The Rosenfields shared stories about Allie and said how much it meant to them that 10 years ago the Friendship Circle summer and winter camps had been renamed in her memory.

For first-time attendee James Sozomenou the evening was simply “amazing.”

“It was unbelievable. The stories the speakers were telling are so true and genuine it almost makes you question, how you cannot be involved,” he said, adding that hearing the Rosenfields speak “was very inspiring.”

But it was the dreams of what LifeTown will accomplish that really caught the fancy of both speakers and attendees.

Robert Chefitz, who along with his wife, Laurie, were among the night’s other honorees, noted that LifeTown will be a “center of excellence” whose educational and technological advances will impact a larger community.

“I am sure you have all been familiar with a core business strategy, act local and think global,” he said, “Nothing can be more local than a one-on-one program of kids.  What might not be quite as obvious is the global impact.  The Friendship Circle and LifeTown are true centers of excellence.

“Already, universities, colleges, medical schools and healthcare systems understand what is going on here and want to participate,” Chefitz continued. “The knowledge and experience of those of you who come through [LifeTown] will carry far beyond these four walls.”

Also honored during the program were Aviva and Mickey Gottlieb, Gerald and Elizabeth Cohen along with their parents Dr. Herb and Marian Cohen. The elder Cohens were honored with a special “Champions of LifeTown Award,” in recognition of Dr. Cohen’s decades of work to identify developmental delays and disabilities in children and provide services and therapy programs for those youngsters.

In presenting the award, Rabbi Grossbaum noted that the couple is among a group of “trailblazers and giants,” upon whose shoulders LifeTown is being built.

A video recap from the recent Friendship Circle and Camp HASC joint Shabbaton, in which 50 kids from both organizations came together for an overnight Shabbat program, added a bit of amusement to the evening thanks to the breezy and comedic style of the video’s host Meir Kalmenson.

It also offered people a sense of what other kinds of programs, like overnight respite care, will be possible once LifeTown is completed.

Rutgers University student Rose Greenblatt, who is majoring in special needs related fields, was moved by the LifeTown announcement.

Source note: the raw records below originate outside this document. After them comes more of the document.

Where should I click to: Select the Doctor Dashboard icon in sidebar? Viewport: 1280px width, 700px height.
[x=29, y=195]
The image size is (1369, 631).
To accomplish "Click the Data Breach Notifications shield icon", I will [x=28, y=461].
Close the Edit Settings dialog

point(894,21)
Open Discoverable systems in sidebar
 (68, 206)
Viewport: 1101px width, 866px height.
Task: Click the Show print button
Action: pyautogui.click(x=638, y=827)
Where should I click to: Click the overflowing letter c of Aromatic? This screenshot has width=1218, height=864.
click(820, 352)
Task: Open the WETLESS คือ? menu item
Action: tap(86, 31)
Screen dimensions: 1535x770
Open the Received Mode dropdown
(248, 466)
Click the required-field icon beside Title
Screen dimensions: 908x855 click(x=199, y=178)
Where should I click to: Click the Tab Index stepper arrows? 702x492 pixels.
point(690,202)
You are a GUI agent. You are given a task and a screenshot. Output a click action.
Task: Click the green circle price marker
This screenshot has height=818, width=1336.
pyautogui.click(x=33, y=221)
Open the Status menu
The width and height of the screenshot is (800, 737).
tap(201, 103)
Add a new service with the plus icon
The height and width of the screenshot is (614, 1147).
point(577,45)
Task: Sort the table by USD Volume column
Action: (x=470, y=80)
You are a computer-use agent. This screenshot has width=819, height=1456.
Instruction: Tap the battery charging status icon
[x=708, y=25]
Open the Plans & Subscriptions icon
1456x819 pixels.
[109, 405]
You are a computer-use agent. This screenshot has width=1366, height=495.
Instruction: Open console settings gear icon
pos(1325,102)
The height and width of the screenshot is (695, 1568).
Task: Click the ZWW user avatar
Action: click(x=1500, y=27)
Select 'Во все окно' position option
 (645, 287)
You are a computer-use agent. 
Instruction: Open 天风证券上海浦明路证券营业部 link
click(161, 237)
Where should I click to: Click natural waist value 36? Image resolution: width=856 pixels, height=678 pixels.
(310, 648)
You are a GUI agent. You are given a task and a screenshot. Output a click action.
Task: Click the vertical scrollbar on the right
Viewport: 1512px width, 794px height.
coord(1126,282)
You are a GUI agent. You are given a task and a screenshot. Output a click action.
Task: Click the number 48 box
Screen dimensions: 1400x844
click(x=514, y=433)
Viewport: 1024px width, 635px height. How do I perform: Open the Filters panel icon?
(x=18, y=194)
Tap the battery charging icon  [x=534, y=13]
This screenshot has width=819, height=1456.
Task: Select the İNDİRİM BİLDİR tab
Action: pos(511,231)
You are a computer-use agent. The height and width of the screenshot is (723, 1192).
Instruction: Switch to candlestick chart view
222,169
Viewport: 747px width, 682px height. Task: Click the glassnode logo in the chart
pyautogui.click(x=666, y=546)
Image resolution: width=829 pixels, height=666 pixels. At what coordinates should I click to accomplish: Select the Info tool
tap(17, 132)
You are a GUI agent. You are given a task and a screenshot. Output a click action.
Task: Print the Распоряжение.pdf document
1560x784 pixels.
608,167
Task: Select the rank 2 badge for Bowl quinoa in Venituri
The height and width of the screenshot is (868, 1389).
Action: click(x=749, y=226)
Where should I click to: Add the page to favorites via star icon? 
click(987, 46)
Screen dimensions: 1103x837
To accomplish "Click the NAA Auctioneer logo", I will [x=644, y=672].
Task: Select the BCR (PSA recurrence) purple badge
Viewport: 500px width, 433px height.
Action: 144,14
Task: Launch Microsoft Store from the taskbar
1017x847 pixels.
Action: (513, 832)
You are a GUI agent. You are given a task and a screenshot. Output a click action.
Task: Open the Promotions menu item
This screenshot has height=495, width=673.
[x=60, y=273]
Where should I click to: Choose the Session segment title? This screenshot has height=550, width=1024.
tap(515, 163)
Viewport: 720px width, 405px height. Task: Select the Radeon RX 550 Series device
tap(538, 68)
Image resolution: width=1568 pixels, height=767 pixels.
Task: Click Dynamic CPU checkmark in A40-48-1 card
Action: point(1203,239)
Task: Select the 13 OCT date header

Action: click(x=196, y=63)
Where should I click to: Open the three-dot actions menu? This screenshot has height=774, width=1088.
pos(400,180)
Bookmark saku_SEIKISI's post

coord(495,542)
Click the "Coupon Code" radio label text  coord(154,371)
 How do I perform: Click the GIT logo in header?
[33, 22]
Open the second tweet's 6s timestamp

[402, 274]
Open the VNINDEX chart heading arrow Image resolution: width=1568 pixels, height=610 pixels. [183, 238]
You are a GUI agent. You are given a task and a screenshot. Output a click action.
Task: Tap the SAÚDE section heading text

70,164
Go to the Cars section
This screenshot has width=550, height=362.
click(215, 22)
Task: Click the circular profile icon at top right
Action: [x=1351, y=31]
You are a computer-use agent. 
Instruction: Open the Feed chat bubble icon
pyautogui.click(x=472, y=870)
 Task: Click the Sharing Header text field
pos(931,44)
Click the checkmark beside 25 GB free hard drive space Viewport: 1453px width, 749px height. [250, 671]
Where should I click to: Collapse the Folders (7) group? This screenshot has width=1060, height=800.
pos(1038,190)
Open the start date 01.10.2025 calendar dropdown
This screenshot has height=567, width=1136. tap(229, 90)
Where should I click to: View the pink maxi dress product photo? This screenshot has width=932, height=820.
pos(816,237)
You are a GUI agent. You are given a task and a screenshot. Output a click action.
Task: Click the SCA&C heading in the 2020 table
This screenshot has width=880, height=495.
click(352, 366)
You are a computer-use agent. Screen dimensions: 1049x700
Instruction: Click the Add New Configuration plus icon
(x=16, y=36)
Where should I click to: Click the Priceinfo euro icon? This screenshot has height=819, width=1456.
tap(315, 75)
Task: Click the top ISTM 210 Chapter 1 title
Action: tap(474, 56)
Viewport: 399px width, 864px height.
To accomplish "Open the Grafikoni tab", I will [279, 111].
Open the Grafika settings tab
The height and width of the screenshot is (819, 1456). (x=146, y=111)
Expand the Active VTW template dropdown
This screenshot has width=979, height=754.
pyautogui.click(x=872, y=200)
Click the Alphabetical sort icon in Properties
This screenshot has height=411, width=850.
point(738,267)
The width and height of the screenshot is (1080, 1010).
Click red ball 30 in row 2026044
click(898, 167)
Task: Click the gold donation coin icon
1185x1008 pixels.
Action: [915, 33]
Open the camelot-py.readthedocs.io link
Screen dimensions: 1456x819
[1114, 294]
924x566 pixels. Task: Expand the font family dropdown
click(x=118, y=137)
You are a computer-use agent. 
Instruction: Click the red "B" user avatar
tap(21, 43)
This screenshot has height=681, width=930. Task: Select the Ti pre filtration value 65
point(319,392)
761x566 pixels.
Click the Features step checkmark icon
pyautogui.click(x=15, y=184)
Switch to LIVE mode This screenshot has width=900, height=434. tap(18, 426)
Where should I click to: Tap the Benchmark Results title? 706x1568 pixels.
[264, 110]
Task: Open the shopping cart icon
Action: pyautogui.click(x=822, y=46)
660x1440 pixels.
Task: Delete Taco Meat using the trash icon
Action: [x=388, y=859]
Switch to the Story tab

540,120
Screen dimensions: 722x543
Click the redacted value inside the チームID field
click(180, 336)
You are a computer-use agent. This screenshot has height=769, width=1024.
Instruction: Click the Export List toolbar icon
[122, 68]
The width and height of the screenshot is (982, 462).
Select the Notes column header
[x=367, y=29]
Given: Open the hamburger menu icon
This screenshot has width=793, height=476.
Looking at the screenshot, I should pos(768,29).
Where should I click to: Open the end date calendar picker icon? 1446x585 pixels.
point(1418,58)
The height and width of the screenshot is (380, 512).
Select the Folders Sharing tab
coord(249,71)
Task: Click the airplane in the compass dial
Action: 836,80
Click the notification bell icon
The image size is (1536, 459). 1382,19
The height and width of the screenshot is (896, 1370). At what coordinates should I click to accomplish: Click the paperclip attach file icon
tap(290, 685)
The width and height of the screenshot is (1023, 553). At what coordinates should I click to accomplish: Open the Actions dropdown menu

She believes it “is necessary bridge between the professionals and the community so we can better understand the needs of the community.”

Further, she said, “LifeTown will provide social support outside of treatment offices.”

Robyn Halpern, a licensed counselor working with families with special needs members, noted that “to have a place where the special needs community can come and reach their potential is awesome. There is nothing better.”

For the record-breaking crowd the night was inspiring from the get-go as they stepped through the door and were immediately transported to a mini-spring garden complete with fresh flowers, potted trees and a waterfall. Many people decorated flower pots for Friendship Circle children. The pots will be filled with planting soil and seeds so the children can create their own “friendship” garden.

There was also a salute to those who ran the Miami Marathon in January on behalf of Friendship Circle, including Alayne Guberman, who spoke about her personal journey. Guberman had lost her son, Joshua, and husband, Ira, last year and when she heard about the marathon and realized it would fall on the anniversary of her son’s passing, she knew she had to participate.

Running in the marathon, she said, helped her understand that she “could take control of my life. After all, if I could run a marathon, I could do almost anything.”

For Michael Peters and his wife, Erin, who had not previously heard of Friendship Circle and were invited to the program by colleagues, the night was eye-opening as they discovered what a “wonderful and dedicated program it was for both the people who assist and the children who are involved,” said Michael Peters. “Particularly, the personal stories really resonated with me, being a parent of a young child. It was truly inspiring to see the dedication that the parents and people have to lending their support to the Friendship Circle and making it a successful program.”